-- Problem to solve --
Repeat all of the material below line for line, without changing any of it.

* START Supplied material *

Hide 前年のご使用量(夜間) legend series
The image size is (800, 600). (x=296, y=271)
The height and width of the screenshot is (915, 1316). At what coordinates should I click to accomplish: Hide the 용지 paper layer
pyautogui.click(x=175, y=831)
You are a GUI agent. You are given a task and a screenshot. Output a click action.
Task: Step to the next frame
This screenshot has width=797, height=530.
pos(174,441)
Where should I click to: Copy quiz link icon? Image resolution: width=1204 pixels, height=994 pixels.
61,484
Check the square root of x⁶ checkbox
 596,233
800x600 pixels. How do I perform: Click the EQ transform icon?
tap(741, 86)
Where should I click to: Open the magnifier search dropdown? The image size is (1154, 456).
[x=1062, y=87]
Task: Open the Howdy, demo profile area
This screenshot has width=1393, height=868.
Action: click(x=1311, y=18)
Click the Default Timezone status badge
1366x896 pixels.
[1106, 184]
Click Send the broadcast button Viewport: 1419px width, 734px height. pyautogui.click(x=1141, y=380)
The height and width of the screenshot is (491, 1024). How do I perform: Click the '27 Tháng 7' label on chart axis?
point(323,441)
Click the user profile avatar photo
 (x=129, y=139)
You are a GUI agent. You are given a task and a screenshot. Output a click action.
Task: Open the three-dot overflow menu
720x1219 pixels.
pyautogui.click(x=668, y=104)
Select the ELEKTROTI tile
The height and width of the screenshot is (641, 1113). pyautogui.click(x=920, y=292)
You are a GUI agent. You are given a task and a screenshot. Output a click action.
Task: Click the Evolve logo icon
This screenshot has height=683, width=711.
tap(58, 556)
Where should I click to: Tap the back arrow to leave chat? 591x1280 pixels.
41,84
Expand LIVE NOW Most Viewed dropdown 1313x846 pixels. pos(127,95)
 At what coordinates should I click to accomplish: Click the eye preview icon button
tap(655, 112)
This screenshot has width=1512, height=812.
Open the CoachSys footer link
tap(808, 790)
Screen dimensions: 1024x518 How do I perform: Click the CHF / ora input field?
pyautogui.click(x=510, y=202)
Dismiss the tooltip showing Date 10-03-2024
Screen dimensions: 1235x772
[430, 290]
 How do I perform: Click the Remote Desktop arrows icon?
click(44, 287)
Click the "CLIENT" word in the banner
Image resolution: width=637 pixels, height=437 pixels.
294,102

* END Supplied material *

-- Exercise output --
Hide 前年のご使用量(夜間) legend series
The image size is (800, 600). (x=296, y=271)
The height and width of the screenshot is (915, 1316). At what coordinates should I click to accomplish: Hide the 용지 paper layer
pyautogui.click(x=175, y=831)
You are a GUI agent. You are given a task and a screenshot. Output a click action.
Task: Step to the next frame
This screenshot has width=797, height=530.
pos(174,441)
Where should I click to: Copy quiz link icon? Image resolution: width=1204 pixels, height=994 pixels.
61,484
Check the square root of x⁶ checkbox
 596,233
800x600 pixels. How do I perform: Click the EQ transform icon?
tap(741, 86)
Where should I click to: Open the magnifier search dropdown? The image size is (1154, 456).
[x=1062, y=87]
Task: Open the Howdy, demo profile area
This screenshot has width=1393, height=868.
Action: click(x=1311, y=18)
Click the Default Timezone status badge
1366x896 pixels.
[1106, 184]
Click Send the broadcast button Viewport: 1419px width, 734px height. pyautogui.click(x=1141, y=380)
The height and width of the screenshot is (491, 1024). How do I perform: Click the '27 Tháng 7' label on chart axis?
point(323,441)
Click the user profile avatar photo
 (x=129, y=139)
You are a GUI agent. You are given a task and a screenshot. Output a click action.
Task: Open the three-dot overflow menu
720x1219 pixels.
pyautogui.click(x=668, y=104)
Select the ELEKTROTI tile
The height and width of the screenshot is (641, 1113). pyautogui.click(x=920, y=292)
You are a GUI agent. You are given a task and a screenshot. Output a click action.
Task: Click the Evolve logo icon
This screenshot has height=683, width=711.
tap(58, 556)
Where should I click to: Tap the back arrow to leave chat? 591x1280 pixels.
41,84
Expand LIVE NOW Most Viewed dropdown 1313x846 pixels. pos(127,95)
 At what coordinates should I click to accomplish: Click the eye preview icon button
tap(655, 112)
This screenshot has width=1512, height=812.
Open the CoachSys footer link
tap(808, 790)
Screen dimensions: 1024x518 How do I perform: Click the CHF / ora input field?
pyautogui.click(x=510, y=202)
Dismiss the tooltip showing Date 10-03-2024
Screen dimensions: 1235x772
[430, 290]
 How do I perform: Click the Remote Desktop arrows icon?
click(44, 287)
Click the "CLIENT" word in the banner
Image resolution: width=637 pixels, height=437 pixels.
294,102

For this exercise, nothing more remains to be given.